:: MATERIAL PROVIDED ::

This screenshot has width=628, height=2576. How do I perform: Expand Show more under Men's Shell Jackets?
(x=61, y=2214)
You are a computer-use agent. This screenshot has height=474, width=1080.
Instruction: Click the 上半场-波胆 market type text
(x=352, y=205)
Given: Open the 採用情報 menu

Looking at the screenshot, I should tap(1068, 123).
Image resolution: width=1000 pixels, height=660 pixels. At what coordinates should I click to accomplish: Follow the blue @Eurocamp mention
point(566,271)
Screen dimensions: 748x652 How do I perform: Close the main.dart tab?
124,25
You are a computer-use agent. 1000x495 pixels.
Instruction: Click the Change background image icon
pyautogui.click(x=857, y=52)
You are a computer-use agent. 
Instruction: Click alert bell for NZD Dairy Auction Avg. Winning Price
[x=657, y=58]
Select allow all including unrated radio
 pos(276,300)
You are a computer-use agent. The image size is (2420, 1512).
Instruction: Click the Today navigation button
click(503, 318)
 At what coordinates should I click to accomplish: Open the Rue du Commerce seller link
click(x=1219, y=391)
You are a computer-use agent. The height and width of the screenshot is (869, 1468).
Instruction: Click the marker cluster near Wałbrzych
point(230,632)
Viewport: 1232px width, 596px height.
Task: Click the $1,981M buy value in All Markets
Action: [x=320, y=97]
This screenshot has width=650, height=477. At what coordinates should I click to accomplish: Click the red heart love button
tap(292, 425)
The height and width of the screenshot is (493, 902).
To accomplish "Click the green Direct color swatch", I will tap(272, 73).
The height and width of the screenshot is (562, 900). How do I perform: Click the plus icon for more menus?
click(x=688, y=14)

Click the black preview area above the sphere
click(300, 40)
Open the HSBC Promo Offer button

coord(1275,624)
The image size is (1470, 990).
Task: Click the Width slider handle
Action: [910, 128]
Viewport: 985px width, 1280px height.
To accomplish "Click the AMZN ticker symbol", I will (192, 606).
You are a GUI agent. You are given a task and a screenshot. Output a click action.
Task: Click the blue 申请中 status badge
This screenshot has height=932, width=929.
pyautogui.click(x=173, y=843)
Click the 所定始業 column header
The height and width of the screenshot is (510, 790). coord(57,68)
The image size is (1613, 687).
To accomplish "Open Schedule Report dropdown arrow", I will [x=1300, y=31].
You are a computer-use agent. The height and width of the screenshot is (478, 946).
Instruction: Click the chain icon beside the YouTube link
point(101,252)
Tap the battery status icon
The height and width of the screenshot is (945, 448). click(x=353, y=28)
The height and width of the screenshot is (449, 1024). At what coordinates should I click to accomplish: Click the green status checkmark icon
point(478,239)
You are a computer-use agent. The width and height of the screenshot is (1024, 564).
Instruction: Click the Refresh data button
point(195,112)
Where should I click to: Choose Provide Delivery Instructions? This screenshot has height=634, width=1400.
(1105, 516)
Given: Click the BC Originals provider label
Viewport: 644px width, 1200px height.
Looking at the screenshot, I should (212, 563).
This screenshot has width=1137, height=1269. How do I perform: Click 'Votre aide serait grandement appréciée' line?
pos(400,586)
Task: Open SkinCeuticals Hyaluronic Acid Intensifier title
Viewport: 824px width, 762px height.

:::

WHAT IS REQUIRED: Give the exact lines, and only those, from the line containing "You are a computer-use agent. This" through the line containing "You are a computer-use agent. 1000x495" in the entries above.

TASK ANSWER:
You are a computer-use agent. This screenshot has height=474, width=1080.
Instruction: Click the 上半场-波胆 market type text
(x=352, y=205)
Given: Open the 採用情報 menu

Looking at the screenshot, I should tap(1068, 123).
Image resolution: width=1000 pixels, height=660 pixels. At what coordinates should I click to accomplish: Follow the blue @Eurocamp mention
point(566,271)
Screen dimensions: 748x652 How do I perform: Close the main.dart tab?
124,25
You are a computer-use agent. 1000x495 pixels.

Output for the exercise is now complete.